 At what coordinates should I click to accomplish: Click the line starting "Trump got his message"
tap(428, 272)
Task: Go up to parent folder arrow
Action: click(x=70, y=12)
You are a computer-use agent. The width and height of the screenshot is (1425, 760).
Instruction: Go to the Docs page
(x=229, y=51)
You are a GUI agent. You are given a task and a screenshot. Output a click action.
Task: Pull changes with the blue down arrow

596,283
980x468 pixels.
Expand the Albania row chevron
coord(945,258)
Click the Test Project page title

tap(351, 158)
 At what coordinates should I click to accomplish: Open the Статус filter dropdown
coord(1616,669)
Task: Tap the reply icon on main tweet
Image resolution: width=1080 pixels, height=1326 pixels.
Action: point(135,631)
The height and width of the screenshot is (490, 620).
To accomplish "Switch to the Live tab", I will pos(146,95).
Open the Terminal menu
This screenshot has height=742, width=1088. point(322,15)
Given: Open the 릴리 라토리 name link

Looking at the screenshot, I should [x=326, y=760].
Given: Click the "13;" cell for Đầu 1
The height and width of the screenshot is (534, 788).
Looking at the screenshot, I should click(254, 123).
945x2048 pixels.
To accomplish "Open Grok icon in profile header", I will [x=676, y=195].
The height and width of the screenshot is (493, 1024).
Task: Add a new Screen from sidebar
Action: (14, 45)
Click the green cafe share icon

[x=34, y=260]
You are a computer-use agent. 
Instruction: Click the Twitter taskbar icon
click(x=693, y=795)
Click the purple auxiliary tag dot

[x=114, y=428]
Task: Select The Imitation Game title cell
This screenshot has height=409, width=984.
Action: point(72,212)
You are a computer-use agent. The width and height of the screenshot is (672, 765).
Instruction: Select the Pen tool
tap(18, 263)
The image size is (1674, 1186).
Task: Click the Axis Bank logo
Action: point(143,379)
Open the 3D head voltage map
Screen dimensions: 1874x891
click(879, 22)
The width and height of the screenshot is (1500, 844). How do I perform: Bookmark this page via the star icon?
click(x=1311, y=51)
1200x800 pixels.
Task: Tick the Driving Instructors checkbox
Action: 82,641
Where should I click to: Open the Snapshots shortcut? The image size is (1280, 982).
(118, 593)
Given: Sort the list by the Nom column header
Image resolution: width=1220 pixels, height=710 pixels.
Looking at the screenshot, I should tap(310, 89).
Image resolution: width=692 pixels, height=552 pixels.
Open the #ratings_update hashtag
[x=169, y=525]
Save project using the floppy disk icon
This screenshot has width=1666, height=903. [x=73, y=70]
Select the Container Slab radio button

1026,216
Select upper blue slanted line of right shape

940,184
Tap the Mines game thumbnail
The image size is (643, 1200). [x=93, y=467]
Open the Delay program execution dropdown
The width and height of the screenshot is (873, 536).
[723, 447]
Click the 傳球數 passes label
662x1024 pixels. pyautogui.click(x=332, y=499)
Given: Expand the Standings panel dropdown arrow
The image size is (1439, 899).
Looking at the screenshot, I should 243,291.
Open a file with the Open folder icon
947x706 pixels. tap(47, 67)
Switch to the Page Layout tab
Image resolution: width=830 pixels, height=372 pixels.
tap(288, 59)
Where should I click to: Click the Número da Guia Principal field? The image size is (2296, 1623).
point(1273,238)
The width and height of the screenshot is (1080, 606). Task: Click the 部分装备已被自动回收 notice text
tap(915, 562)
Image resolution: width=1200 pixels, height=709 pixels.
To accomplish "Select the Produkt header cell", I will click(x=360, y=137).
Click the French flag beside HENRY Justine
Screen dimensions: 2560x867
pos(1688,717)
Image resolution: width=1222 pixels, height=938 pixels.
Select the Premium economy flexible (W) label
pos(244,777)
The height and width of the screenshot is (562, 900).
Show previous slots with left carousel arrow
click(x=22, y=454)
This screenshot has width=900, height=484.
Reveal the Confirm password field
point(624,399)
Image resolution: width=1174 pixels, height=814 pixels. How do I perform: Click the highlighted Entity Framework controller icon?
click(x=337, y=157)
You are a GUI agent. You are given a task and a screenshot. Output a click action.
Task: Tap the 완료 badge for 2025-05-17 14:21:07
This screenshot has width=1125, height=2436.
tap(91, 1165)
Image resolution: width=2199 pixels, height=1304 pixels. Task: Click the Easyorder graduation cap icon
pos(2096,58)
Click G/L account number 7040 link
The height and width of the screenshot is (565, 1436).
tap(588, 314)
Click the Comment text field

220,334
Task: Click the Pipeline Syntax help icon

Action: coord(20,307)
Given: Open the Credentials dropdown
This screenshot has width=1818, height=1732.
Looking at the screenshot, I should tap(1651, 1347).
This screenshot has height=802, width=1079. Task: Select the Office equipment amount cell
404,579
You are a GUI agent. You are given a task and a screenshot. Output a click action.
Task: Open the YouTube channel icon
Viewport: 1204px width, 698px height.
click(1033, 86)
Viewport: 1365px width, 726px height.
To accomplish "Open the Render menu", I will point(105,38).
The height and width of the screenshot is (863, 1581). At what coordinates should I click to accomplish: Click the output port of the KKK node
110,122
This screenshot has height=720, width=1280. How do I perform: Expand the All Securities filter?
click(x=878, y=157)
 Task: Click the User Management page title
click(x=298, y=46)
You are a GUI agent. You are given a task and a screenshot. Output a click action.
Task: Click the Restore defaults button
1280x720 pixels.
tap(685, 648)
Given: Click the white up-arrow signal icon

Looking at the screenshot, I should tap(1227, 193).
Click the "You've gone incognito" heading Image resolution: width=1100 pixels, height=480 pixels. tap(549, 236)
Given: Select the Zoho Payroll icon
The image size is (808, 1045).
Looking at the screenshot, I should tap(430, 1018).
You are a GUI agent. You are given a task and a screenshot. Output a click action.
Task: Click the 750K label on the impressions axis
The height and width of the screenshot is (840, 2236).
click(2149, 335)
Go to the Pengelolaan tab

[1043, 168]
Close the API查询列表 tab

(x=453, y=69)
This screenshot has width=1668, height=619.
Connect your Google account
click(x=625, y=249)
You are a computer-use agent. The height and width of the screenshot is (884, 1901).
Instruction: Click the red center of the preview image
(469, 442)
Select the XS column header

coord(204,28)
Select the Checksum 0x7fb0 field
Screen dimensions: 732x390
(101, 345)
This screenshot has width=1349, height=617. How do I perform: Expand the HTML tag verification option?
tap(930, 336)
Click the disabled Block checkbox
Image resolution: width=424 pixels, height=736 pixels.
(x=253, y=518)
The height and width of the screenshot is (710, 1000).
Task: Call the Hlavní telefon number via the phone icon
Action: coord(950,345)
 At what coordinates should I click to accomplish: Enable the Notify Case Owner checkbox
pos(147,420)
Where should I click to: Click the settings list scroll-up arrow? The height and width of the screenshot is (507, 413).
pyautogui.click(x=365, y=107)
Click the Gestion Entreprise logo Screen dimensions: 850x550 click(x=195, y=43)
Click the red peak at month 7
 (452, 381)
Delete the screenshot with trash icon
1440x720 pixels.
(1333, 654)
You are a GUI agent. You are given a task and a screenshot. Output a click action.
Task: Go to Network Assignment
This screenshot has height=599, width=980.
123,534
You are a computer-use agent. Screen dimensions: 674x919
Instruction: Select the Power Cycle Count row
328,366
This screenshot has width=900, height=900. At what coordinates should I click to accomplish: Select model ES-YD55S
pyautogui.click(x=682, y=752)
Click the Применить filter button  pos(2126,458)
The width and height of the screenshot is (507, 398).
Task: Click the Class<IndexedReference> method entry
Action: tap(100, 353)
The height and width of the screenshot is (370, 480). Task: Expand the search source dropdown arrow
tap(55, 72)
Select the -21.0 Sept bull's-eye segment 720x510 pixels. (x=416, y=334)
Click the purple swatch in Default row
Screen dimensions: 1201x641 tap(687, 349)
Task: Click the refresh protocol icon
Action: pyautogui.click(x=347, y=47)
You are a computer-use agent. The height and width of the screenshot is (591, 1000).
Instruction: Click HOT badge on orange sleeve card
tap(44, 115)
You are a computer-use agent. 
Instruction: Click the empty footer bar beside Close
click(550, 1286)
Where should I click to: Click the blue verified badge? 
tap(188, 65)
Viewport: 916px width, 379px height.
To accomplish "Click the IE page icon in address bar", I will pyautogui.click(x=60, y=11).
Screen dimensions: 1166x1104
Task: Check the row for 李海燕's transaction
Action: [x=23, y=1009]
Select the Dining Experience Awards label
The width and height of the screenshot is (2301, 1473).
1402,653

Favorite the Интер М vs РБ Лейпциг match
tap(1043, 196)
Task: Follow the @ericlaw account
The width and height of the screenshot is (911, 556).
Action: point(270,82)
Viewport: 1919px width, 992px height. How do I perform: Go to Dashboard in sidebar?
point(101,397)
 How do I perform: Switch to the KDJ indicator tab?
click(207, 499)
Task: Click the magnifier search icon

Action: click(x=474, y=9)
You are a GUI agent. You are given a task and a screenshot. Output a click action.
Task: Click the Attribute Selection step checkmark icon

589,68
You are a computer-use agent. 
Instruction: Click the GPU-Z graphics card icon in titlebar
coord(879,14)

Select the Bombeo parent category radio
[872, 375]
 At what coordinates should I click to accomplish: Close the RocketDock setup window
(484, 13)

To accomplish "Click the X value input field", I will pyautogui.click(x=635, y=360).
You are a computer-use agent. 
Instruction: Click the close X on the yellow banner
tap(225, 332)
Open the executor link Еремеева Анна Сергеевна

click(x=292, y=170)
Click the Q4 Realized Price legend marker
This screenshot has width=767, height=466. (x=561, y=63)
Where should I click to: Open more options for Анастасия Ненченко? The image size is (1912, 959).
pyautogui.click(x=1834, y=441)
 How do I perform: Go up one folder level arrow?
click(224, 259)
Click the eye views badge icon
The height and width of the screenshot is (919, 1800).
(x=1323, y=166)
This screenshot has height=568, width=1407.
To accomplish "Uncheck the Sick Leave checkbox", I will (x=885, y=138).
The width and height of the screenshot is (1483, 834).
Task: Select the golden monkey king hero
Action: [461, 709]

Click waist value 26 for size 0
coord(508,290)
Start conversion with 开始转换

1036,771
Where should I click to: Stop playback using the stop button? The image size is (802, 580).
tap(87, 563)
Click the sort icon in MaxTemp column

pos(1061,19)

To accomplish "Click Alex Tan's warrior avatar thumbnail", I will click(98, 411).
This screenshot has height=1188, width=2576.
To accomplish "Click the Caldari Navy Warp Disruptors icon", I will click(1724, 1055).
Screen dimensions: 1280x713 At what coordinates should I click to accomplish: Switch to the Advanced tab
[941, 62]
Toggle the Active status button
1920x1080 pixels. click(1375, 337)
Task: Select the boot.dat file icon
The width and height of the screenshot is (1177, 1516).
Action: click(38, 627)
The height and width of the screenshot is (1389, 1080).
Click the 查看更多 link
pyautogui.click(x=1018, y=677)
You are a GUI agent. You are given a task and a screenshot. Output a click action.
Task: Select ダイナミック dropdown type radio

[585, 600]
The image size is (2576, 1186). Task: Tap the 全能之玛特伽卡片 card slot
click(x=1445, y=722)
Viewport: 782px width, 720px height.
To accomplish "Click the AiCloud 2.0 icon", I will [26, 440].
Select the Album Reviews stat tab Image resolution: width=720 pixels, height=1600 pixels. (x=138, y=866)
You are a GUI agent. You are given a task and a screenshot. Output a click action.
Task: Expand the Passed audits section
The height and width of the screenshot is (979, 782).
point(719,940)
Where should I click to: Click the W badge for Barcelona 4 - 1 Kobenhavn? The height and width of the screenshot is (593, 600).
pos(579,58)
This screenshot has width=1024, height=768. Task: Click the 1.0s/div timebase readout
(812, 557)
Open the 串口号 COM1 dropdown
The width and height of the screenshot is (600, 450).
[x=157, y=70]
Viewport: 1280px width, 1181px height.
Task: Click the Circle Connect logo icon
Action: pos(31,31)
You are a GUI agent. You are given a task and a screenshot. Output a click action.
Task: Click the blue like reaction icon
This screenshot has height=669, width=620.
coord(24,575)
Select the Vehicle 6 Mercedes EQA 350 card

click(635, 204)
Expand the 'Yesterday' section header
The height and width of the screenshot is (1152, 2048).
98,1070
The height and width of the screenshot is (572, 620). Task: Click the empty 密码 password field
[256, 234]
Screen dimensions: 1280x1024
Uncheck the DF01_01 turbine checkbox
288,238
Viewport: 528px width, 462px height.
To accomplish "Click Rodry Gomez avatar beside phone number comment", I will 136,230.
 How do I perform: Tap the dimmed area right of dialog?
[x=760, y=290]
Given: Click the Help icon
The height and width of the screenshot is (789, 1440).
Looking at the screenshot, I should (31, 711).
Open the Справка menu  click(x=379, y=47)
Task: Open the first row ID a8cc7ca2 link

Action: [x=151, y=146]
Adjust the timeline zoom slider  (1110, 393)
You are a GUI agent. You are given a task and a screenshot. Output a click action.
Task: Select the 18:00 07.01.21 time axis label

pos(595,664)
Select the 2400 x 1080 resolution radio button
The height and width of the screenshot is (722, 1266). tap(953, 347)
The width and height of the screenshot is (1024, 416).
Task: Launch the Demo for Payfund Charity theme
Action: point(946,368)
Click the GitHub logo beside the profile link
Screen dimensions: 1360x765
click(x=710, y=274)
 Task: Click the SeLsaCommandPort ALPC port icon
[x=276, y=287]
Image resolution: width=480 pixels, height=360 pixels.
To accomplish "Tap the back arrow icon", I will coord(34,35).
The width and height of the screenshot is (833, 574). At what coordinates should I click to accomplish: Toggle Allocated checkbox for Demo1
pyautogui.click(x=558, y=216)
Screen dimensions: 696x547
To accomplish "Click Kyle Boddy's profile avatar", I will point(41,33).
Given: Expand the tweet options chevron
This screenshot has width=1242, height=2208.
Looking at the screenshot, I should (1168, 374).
_ _ _ _ _
Exercise
Scan the lines above for "avatar" and state how many match, nothing more.

Output of the task
3